Candy twists as an alternative to the glucola beverage in gestational diabetes mellitus screening




Objective


Screening for gestational diabetes mellitus commonly uses an oral glucose challenge test with a 50-g glucola beverage and subsequent venous puncture. However, up to 30% of pregnant women report significant side-effects, and the beverage is costly. We hypothesized that equivalent glucose loads could be achieved from a popular candy twist (Twizzlers; The Hershey Company, Hershey, PA) and tested it as cost-effective, tolerable alternative with a test of equivalency.


Study Design


The glucose equivalent of the 50-g glucola was calculated as 10 candy twists. We initially used a triple crossover design in nonpregnant patients whereby each subject served as her own control; this ensured the safety and equivalency of this load before using it among pregnant subjects. We then recruited pregnant women with an abnormal screening at 1 hour (glucose challenge test) in a double crossover design study. Subjects consumed 10 candy twists with a 1-hour venous blood glucose assessment. All subjects subsequently completed the confirmatory 3-hour glucose tolerance test. Sensitivity, specificity, positive predictive values, negative predictive values, false-referral rates, and detection rates were calculated.


Results


At ≥130 mg/dL, the sensitivity (100%) was the same for candy twists and glucola. However, the false-referral rate (82% vs 90%), positive predictive value (18% vs 10%), and detection rate (18% vs 10%) were improved for candy twists when compared with the 50-g glucola beverage.


Conclusion


Our results indicate that strawberry-flavored candy twists are potentially an equally effective screening test, compared with the gold standard glucola beverage but lead to fewer false-positive screens and therefore could be a cost-effective alternative.
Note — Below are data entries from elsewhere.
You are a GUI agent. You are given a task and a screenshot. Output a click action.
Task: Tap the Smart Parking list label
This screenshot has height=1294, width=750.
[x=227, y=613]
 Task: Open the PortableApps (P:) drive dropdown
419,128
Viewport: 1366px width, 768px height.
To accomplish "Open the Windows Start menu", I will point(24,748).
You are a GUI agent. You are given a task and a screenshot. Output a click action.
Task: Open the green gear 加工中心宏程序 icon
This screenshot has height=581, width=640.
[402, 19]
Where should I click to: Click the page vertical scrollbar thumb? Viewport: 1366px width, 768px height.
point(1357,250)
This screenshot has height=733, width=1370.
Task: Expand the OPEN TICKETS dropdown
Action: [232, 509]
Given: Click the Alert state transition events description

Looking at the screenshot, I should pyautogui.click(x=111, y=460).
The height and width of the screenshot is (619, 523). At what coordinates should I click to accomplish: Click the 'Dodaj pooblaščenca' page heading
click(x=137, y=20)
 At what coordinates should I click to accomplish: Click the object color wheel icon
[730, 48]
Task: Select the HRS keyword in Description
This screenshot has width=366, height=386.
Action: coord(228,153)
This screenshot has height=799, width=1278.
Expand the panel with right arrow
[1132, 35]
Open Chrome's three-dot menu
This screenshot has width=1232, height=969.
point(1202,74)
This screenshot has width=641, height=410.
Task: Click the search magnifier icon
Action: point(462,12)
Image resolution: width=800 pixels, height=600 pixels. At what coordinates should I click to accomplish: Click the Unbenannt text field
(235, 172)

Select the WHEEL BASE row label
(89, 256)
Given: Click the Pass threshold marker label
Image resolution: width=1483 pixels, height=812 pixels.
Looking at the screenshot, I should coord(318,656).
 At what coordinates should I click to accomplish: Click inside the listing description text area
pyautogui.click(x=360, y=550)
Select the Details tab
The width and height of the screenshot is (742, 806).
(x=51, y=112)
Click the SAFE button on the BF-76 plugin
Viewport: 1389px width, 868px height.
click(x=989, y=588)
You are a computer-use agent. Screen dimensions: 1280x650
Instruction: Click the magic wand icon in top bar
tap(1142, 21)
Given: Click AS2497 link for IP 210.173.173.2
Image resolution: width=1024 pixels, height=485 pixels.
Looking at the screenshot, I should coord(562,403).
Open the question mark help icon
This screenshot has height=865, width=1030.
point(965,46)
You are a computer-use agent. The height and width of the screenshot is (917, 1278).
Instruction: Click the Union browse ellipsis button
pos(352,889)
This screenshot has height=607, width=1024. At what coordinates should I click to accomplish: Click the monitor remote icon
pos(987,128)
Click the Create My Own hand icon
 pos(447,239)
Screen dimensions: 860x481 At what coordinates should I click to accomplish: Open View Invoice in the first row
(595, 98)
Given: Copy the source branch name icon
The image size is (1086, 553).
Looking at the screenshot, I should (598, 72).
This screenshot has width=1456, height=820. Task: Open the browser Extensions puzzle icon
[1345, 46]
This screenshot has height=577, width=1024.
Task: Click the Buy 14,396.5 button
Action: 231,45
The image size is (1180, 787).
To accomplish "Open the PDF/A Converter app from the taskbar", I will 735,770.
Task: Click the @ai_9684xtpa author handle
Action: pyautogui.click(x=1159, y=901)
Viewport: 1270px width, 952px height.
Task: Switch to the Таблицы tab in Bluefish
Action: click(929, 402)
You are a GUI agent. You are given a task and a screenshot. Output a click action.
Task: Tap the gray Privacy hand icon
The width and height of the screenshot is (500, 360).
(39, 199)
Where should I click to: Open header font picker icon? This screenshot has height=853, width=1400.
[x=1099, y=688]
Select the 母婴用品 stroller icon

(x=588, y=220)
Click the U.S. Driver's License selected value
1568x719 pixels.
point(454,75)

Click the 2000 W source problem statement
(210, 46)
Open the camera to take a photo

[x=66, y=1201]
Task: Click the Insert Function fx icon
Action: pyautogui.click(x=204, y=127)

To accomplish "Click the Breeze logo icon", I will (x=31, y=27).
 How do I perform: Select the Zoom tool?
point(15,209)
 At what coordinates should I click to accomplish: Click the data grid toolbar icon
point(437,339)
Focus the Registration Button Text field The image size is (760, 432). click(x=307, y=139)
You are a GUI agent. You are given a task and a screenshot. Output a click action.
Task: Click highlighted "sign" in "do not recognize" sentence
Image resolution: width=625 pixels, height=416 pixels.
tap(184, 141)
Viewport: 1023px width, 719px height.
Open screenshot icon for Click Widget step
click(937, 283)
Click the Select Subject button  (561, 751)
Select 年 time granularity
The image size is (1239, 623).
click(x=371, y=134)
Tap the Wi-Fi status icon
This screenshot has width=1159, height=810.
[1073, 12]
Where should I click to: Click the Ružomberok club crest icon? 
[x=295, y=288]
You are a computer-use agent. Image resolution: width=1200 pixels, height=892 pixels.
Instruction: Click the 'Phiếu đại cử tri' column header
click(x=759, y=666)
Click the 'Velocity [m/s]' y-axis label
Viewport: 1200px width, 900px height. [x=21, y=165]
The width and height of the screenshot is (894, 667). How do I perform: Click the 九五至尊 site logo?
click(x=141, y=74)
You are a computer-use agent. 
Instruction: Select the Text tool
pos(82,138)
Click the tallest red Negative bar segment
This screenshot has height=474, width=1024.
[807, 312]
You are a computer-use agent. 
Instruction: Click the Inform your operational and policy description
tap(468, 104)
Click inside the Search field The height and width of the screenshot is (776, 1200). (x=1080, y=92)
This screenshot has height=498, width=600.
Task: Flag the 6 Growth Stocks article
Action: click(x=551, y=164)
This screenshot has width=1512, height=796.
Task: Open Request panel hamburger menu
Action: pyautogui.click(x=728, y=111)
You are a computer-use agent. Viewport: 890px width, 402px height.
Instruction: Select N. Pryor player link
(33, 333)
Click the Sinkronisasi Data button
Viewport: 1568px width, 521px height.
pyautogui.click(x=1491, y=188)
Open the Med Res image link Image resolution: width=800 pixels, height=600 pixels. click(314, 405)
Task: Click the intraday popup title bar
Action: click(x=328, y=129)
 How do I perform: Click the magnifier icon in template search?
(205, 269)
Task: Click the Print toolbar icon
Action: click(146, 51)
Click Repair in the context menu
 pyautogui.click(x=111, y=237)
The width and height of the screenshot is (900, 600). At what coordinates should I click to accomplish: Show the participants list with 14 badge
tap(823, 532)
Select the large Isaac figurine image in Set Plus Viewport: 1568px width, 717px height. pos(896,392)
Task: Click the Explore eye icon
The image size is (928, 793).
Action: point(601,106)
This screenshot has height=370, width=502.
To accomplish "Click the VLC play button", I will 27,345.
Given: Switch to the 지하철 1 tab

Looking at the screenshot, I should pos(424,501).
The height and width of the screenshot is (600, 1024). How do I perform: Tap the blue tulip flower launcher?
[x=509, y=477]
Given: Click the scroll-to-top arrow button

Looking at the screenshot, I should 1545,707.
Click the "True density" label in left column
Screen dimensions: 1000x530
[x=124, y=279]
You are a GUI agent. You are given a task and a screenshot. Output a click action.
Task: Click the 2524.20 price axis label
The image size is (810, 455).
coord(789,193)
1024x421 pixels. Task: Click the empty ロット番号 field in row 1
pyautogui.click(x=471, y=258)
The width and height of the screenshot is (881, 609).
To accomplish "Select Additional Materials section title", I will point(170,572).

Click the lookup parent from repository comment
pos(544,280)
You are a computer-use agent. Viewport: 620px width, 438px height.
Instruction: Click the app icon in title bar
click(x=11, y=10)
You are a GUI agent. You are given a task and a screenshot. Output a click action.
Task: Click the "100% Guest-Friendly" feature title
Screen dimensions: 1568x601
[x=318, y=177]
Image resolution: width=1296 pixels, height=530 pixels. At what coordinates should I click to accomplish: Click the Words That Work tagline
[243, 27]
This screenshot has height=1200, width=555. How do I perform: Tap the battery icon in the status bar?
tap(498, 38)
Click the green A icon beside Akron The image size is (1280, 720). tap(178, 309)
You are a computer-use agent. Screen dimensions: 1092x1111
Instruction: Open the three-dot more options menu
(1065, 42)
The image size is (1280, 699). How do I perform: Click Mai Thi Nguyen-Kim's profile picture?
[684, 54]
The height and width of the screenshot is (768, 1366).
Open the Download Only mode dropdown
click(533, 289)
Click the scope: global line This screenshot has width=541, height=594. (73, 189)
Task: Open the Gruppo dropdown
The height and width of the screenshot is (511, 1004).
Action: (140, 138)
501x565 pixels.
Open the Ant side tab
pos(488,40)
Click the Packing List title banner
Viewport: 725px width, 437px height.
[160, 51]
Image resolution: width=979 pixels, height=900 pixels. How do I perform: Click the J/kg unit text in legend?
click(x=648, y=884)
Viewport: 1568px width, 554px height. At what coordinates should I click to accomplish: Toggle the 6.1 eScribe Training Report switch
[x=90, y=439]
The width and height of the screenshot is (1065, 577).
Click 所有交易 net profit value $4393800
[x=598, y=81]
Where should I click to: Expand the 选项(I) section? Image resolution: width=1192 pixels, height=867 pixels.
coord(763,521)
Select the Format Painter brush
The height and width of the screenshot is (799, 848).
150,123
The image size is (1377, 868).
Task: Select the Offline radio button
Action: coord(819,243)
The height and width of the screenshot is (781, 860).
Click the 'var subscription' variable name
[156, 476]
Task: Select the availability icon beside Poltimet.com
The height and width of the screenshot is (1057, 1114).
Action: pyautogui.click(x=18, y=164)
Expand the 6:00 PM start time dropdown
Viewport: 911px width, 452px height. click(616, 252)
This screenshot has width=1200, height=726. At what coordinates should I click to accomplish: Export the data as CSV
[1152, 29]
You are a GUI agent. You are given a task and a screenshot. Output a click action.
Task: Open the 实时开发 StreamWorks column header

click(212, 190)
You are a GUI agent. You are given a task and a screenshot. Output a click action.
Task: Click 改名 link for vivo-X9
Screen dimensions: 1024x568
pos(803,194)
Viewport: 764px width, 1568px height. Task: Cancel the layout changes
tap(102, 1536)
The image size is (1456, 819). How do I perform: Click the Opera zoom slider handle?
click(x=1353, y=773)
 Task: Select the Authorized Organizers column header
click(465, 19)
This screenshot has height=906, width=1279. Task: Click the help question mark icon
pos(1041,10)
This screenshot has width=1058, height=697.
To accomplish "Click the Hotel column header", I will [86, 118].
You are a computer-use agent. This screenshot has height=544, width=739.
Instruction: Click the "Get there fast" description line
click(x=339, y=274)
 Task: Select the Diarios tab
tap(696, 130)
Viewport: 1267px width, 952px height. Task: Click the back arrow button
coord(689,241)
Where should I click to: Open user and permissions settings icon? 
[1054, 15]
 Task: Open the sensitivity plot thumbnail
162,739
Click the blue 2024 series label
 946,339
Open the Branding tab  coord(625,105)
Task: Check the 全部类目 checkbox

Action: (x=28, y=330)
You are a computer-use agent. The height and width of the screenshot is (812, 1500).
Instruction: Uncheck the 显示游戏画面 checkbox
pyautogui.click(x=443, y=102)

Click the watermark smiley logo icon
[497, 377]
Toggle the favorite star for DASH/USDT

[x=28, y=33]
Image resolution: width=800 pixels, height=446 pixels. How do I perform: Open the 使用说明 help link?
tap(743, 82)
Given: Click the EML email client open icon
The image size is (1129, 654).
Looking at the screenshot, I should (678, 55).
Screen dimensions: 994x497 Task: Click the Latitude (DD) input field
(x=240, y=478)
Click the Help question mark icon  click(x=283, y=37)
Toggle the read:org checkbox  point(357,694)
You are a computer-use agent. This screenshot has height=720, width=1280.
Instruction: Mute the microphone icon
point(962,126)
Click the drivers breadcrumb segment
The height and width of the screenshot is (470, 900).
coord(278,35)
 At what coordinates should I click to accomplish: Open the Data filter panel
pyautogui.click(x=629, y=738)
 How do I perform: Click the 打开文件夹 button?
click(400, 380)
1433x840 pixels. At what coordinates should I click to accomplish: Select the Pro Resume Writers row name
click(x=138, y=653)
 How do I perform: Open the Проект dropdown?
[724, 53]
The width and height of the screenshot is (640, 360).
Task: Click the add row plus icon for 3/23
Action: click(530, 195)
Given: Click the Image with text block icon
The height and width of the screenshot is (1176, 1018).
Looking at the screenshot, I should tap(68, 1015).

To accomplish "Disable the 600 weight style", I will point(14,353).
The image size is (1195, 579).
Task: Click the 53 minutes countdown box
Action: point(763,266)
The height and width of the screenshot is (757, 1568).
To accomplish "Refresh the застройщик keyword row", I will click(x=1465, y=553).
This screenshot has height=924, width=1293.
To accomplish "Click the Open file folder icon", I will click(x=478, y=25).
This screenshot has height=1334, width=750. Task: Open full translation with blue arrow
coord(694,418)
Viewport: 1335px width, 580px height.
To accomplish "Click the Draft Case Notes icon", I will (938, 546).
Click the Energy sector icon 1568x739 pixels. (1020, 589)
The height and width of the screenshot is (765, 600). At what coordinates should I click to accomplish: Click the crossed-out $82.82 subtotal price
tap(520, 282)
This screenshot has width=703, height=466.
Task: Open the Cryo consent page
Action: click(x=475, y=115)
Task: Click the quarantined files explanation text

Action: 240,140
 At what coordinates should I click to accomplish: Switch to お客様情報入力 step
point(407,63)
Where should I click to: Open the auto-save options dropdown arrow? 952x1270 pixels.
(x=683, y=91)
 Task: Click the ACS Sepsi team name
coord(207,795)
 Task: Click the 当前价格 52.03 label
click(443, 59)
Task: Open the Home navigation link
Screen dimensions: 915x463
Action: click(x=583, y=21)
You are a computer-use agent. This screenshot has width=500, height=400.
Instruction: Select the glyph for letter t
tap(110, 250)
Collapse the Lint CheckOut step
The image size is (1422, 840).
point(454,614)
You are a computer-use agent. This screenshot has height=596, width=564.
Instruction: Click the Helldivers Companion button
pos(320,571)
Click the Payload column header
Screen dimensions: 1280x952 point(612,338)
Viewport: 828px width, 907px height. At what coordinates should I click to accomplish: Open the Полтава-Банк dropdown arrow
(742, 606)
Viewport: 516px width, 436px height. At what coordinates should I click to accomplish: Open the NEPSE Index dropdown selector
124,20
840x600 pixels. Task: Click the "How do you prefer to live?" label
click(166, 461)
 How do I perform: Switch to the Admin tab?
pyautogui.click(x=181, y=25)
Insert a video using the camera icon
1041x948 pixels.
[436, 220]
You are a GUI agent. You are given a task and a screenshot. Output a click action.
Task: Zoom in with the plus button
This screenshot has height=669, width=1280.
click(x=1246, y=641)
To meet the metabolic demands of a developing fetus, pregnancy occurs in a state of relative insulin resistance. A nondiabetic pregnant woman experiences mild fasting hypoglycemia, postprandial hyperglycemia, and mild hyperinsulinemia. In contrast, according to the American College of Obstetricians and Gynecologists, gestational diabetes mellitus (GDM) is defined as “carbohydrate intolerance that begins or is first recognized during pregnancy.” Although the prevalence of GDM varies accordingly with population risk factors and prevalence of type II diabetes mellitus in most populations, the commonly accepted point prevalence varies from 2-5% but can be as high as 14%. Of note, almost 40% of all women with GDM will continue to have elevated glucose values after pregnancy. Given the epidemic of obesity at a population-wide level, it is reasonable to anticipate ongoing increased prevalence of GDM in the coming years.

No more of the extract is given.